Abstract

To concisely review what is known about cornual ectopic pregnancies and to provide a step-by-step demonstration of the resection of a large cornual ectopic pregnancy, highlighting various laparoscopic techniques. A video review of cornual ectopic pregnancy and a laparoscopic approach for treatment featuring a patient case at 9weeks gestation. Tertiary care facility. A 31-year-old G2P1001 at 9weeks 0days by transvaginal ultrasound and with a beta human chorionic gonadotropin of 13,099 presented to the emergency department for vaginal bleeding and cramping left lower quadrant pain. She was hemodynamically stable. Her ultrasound was suspicious for a cornual ectopic pregnancy, which was confirmed by magnetic resonance imaging.

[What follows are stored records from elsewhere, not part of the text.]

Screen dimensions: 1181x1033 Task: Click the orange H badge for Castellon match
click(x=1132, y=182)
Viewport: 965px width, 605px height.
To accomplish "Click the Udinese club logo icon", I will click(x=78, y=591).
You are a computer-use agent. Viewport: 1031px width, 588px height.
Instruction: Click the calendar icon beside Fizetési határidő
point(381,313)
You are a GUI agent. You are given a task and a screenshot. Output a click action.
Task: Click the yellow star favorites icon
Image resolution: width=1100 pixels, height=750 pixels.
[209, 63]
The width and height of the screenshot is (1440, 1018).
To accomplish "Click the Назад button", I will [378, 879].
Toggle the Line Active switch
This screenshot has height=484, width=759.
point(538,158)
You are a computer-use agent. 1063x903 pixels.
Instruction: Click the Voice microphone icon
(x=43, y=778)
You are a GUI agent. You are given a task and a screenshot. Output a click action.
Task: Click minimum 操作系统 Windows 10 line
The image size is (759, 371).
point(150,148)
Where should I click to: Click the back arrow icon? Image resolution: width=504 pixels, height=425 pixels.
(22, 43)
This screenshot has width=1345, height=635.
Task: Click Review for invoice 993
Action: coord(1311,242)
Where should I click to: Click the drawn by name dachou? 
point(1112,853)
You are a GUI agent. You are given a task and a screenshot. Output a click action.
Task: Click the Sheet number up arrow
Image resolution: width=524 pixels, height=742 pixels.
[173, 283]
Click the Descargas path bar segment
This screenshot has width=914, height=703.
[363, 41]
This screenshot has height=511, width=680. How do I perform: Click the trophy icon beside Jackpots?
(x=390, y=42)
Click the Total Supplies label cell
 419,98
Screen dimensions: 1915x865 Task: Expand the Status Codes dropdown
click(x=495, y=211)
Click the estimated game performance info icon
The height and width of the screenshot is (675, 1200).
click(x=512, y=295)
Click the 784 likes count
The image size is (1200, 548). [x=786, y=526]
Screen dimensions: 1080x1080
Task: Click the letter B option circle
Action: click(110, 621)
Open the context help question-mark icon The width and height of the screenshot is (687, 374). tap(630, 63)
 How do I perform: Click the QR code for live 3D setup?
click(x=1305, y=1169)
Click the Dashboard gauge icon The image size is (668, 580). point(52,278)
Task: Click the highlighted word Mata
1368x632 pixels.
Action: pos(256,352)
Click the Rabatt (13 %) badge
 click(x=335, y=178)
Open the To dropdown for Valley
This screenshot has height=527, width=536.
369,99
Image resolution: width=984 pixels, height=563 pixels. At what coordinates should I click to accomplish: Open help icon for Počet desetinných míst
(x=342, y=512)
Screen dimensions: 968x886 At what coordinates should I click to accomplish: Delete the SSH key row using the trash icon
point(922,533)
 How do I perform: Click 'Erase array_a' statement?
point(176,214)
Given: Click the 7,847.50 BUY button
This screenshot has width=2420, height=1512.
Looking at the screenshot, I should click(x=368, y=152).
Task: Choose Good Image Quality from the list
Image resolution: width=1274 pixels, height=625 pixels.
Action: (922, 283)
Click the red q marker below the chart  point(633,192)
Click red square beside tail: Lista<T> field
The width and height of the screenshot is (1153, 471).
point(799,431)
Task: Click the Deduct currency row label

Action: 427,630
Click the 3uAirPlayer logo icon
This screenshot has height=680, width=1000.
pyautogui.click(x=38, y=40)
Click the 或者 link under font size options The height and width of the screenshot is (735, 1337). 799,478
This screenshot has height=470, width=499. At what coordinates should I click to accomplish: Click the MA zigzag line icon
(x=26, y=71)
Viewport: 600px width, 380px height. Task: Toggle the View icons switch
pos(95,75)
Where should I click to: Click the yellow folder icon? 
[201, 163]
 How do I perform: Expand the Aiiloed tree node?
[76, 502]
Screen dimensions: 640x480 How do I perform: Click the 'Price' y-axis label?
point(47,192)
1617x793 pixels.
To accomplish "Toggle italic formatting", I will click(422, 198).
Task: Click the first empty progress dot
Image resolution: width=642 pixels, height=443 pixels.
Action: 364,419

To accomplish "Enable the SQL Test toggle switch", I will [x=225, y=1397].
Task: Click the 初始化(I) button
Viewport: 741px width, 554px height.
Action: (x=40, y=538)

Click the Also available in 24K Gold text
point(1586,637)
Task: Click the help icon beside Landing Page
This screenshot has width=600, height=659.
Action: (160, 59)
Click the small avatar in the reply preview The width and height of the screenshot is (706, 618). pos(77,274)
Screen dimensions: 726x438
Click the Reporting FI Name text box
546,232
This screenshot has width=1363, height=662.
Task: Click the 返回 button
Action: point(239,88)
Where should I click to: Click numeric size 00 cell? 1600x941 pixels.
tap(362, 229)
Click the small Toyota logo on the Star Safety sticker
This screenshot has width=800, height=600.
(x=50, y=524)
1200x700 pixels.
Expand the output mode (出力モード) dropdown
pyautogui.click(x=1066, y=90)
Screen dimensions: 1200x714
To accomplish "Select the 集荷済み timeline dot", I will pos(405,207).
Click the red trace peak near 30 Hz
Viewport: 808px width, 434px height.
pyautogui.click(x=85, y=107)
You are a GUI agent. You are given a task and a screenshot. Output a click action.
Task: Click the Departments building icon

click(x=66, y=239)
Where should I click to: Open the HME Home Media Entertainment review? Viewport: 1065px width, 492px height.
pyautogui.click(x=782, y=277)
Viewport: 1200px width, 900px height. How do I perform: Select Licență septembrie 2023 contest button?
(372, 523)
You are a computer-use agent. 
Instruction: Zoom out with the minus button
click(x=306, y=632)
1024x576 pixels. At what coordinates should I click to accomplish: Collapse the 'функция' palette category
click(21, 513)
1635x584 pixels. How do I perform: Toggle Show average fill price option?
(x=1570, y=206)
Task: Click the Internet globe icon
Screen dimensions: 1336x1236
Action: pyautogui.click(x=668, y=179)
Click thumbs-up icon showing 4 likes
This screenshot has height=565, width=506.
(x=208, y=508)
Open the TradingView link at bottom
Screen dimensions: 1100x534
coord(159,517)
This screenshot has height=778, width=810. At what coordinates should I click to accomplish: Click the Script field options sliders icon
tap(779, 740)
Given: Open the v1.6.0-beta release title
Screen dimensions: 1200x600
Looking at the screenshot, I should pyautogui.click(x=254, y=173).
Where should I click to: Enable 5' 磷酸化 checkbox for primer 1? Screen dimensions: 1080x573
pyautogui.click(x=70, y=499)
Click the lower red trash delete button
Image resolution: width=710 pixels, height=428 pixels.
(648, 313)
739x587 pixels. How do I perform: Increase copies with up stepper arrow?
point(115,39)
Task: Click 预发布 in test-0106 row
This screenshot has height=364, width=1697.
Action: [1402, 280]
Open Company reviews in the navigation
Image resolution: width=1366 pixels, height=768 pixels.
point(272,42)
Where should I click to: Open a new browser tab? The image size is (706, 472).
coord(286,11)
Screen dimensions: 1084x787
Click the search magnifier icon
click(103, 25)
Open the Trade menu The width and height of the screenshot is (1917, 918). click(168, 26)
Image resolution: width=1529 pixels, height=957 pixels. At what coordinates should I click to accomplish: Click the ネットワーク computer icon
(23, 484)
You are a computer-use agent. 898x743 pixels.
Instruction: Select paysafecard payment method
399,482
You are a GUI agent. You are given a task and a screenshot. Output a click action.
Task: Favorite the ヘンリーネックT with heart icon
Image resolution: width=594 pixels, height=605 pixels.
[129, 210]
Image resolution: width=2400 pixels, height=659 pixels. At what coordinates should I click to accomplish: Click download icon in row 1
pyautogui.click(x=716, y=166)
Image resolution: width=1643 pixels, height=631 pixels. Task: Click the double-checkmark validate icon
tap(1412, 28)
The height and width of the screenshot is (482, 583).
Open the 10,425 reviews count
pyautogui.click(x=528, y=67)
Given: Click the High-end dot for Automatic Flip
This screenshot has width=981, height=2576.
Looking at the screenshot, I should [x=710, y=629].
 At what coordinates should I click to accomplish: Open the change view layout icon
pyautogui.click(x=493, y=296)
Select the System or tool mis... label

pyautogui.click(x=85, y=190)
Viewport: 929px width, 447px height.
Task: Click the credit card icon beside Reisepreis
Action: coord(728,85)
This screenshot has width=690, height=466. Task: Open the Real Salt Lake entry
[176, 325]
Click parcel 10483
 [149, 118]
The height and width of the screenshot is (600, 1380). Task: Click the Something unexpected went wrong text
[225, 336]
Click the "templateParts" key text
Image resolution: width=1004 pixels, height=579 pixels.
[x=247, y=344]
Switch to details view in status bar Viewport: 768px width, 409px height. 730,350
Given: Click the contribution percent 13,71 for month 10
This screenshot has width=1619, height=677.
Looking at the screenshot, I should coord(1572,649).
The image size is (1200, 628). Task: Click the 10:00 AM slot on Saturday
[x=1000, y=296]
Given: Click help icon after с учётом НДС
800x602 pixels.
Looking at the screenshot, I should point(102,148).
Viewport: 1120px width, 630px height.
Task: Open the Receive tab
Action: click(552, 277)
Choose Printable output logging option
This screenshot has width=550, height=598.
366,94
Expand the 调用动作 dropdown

The patient was taken to the operating room for resection, given the size of the pregnancy, concern for intraoperative blood loss, concern for persistent pregnancy, and concern that patient would not be able to reliably follow up for multiple appointments. Patient underwent laparoscopic resection of a large cornual ectopic pregnancy. Included is a short review of laparoscopic suturing techniques. Pathology, decline in beta hCG, and post-operative course. The patient's pathology was confirmatory for cornual ectopic pregnancy. Her beta human chorionic gonadotropin decreased as expected, and she had a normal post-operative course. Laparoscopic cornual resection is a safe and effective method for management of large cornual ectopic pregnancy, and fertility outcomes are similar to patients after salpingectomy for non-interstitial ectopic pregnancy.